Why even bother getting in the car at all? Just stand outside at a busy intersection with a sign that you've lost your job and you need money to buy food.


----------



## gearhead (Nov 30, 2015)

Good idea but I doubt it will work since most pax don't carry any cash with them and the ones that do want to hang onto it, but you might want to try it at let us know how it works out for you.


----------



## Coachman (Sep 22, 2015)

It's bad enough to beg for tips. It's totally unacceptable to ask for tips by appealing to charity. In fact, I think it may be illegal. You could get a little donation bag and walk around your neighborhood telling them that of every dollar they give you, 50 cents will go to blind children. I hope you see the problem with that.


----------



## kbow18 (Jan 13, 2016)

EcoboostMKS said:


> Why even bother getting in the car at all? Just stand outside at a busy intersection with a sign that you've lost your job and you need money to buy food.


Do you hold the same view of the Starbucks barista's and their tip jar?



Coachman said:


> It's bad enough to beg for tips. It's totally unacceptable to ask for tips by appealing to charity. In fact, I think it may be illegal. You could get a little donation bag and walk around your neighborhood telling them that of every dollar they give you, 50 cents will go to blind children. I hope you see the problem with that.


If you saw a similar sign above the tip jar at Starbucks, would you think that of them?

I am providing a service - I have 4.9 stars because I go above the minimum. I have never asked for (or expected) a tip before, but I see on these forums that it seems to be fairly common. I was just throwing out this idea with the intention of possibly making the request for a tip a bit more palatable.


----------



## Coachman (Sep 22, 2015)

kbow18 said:


> Do you hold the same view of the Starbucks barista's and their tip jar?
> 
> If you saw a similar sign above the tip jar at Starbucks, would you think that of them?


I used to work at Starbucks. If I'd put a sign like that on my tip jar I would have been fired.



kbow18 said:


> I am providing a service - I have 4.9 stars because I go above the minimum. I have never asked for (or expected) a tip before, but I see on these forums that it seems to be fairly common. I was just throwing out this idea with the intention of possibly making the request for a tip a bit more palatable.

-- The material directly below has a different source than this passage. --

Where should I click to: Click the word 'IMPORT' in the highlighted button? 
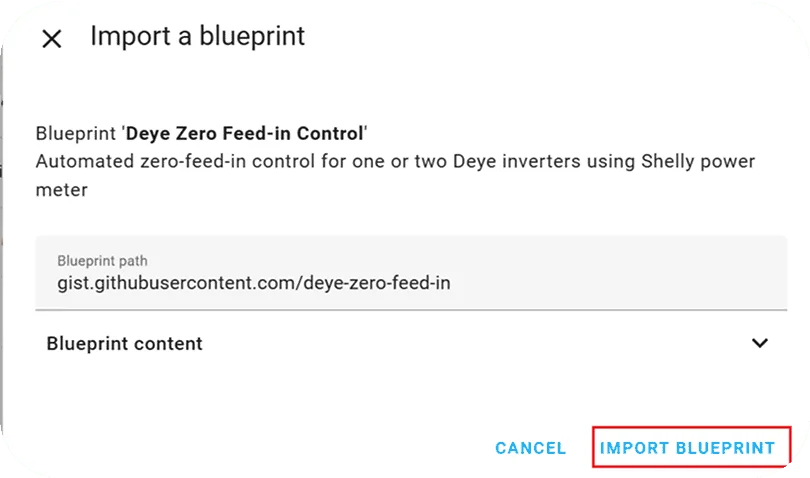pyautogui.click(x=634, y=448)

I know what you were doing. And it's a very bad idea.

If you want to put a tip jar out in your car... go right ahead. But forget the sign.


----------



## UberXTampa (Nov 20, 2014)

Humor is probably more effective than facts. 
When pax gets the feeling that you want them to tip, they will give you lower ratings. 
If you can make them laugh at how bad it is and why you are still driving, it might be more effective... Provided they open the subject... You don't want to be the chicken crying to a person who all he needs is chicken tenders. Some people will never care, they have long checked out and sold their soul to the devil, they need a cheap ride and it is your fault if you have to drive them, because this is how much you are worth.


----------



## Coachman (Sep 22, 2015)

You've got to remember, too, that these people aren't simply neglecting to tip. They've been sold on Uber as a "tipless service." And they may have taken dozens of Uber rides where the subject of tipping was never raised. So suddenly they're in your car and find themselves confronted with a very direct request for a tip. It's likely not going to sit well.


----------



## sellkatsell44 (Oct 25, 2015)

EcoboostMKS said:


> Why even bother getting in the car at all? Just stand outside at a busy intersection with a sign that you've lost your job and you need money to buy food.

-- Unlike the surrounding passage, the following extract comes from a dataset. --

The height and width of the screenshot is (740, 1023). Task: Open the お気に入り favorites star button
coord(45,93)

It actually takes a LOT to sit there and beg for "tips" or handouts. And the ones that often do it, are the ones who don't need it but have no shame. I've seen folks live/sleep homeless without signs and I've seen moms with toddlers and babies walking around with signs.

I also happen to catch one guy, grilling the guy sitting outside the grocery store down the block frm where I worked--about why he wasnt out there doing something b/c clearly the guy sitting and asking for handouts has arms, legs, hands and feet, etcetc. He shares the spot with these two other ladies who has money and condo, they make more on a normal day then you guys do on a good day.



Coachman said:


> You've got to remember, too, that these people aren't simply neglecting to tip. They've been sold on Uber as a "tipless service." And they may have taken dozens of Uber rides where the subject of tipping was never raised. So suddenly they're in your car and find themselves confronted with a very direct request for a tip. It's likely not going to sit well.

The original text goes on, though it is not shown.